RAPID: The Collapsing Ice and Ocean Ecosystem of Milne Fiord, Canada
Cornell University, Ithaca NY
Investigators
Abstract
The Canadian Arctic Archipelago hosts a cluster of ice caps and ice fields that amount to 14% of Earth’s total glaciated area. However, a warming ocean and atmosphere is melting the ice and causing it to flow into the ocean at an increasing rate. This is reducing the volume of Earth’s freshwater reservoir, increasing global sea level, and changing the Arctic marine ecosystem. These changes have global societal and environmental implications. This project will study Milne Fiord, which is the final remaining fjord along the northern coast of Ellesmere Island, Canada, with perennial ice cover – a system that is now breaking up. Milne Fiord hosts a patchwork configuration of sea ice, a marine ice shelf, and a floating glacial ice tongue that covers its sea surface year round. This configuration dams freshwater in the upper water column between floating ice bodies, above their keels, to create a unique epishelf lake ecosystem, where specific organisms reside in a freshwater layer underlain by seawater and separated by a sharp halocline. A calving event in 2020 has triggered rapid changes to this system, which is now breaking up and the epishelf lake is draining. The lake drainage and ice shelf and tongue weakening appears to center around a predominant basal channel in the ice shelf and a set of full-thickness rifts in the ice tongue near the grounding line.
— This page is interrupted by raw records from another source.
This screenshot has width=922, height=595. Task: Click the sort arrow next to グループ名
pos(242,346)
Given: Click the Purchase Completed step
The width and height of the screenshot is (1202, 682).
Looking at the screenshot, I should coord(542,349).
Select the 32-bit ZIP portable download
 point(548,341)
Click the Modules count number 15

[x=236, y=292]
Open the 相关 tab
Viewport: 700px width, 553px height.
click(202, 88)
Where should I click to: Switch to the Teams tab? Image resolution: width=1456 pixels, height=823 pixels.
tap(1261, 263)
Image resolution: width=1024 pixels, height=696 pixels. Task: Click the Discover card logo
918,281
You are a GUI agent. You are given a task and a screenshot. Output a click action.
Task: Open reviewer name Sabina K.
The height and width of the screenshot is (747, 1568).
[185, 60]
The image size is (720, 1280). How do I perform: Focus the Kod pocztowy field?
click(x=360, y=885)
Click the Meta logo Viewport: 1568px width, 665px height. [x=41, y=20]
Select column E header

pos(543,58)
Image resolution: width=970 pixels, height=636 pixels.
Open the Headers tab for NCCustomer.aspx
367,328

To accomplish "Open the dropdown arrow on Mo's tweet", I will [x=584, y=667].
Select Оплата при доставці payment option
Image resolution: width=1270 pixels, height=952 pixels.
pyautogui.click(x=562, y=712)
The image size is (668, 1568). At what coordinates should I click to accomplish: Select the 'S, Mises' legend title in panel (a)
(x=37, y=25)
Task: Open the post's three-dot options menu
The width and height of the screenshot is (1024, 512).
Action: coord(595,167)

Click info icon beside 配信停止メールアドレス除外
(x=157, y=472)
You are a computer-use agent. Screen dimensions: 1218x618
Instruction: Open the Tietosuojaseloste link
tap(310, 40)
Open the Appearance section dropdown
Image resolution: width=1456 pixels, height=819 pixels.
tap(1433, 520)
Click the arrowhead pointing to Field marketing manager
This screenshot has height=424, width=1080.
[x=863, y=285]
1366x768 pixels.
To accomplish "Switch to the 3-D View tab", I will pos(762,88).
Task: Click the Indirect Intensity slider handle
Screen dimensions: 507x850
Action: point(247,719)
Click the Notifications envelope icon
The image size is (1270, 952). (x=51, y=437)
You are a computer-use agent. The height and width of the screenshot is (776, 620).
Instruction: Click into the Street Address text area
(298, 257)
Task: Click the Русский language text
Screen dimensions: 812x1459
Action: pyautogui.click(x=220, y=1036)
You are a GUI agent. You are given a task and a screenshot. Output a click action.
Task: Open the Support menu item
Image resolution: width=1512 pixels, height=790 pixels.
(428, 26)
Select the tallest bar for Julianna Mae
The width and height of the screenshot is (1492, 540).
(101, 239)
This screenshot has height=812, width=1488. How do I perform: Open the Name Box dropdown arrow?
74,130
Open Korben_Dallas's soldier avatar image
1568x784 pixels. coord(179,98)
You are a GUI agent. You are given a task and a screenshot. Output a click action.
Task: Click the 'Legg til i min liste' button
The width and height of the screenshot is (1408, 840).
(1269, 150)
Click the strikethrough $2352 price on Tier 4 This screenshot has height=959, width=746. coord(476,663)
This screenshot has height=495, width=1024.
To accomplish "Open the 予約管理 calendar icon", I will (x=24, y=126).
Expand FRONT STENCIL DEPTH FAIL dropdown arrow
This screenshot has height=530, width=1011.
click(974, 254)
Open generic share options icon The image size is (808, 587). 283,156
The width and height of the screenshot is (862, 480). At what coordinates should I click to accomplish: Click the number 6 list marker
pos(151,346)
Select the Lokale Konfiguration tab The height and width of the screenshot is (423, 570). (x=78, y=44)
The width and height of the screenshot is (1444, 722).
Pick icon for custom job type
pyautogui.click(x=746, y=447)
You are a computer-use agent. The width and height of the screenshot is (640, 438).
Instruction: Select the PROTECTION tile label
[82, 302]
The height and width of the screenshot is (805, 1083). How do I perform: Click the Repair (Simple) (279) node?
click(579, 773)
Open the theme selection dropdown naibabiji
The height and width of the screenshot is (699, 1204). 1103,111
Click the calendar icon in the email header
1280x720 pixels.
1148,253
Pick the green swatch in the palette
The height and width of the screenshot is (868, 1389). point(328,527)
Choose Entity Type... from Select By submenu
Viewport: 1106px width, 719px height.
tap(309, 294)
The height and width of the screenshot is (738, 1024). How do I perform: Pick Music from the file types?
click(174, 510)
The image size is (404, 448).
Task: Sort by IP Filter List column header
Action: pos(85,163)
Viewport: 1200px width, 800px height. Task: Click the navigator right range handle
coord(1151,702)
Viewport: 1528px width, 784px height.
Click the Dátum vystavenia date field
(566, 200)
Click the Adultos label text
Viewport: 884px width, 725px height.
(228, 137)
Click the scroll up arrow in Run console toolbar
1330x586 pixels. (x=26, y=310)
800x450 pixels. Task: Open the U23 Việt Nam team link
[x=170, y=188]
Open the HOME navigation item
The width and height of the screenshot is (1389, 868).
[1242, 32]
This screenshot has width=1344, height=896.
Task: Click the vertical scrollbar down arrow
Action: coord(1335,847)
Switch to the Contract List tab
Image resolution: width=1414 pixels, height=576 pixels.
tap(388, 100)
A total collapse of this system will result in drainage of the last epishelf lake in Arctic Canada, increased ice-ocean-atmosphere interactions in Milne Fiord, and likely acceleration of the upstream glaciers. This work proposes to test that the long-term increase in atmospheric and oceanic temperatures is increasing basal melting of the Milne ice tongue through increased turbulent ocean heat flux. The project will collect in situ hydrographic profiles and water samples across the fjord. These measurements will be compared with melt rates from phase-sensitive radar to better understand the spatial distribution in ocean forcing and glacial melting in Milne Fiord. These measurements will then be placed into the longer-term context by comparing them to previous hydrographic profiles and mooring timeseries data collected by an ongoing international project between Canadian and US researchers. This award reflects NSF's statutory mission and has been deemed worthy of support through evaluation using the Foundation's intellectual merit and broader impacts review criteria.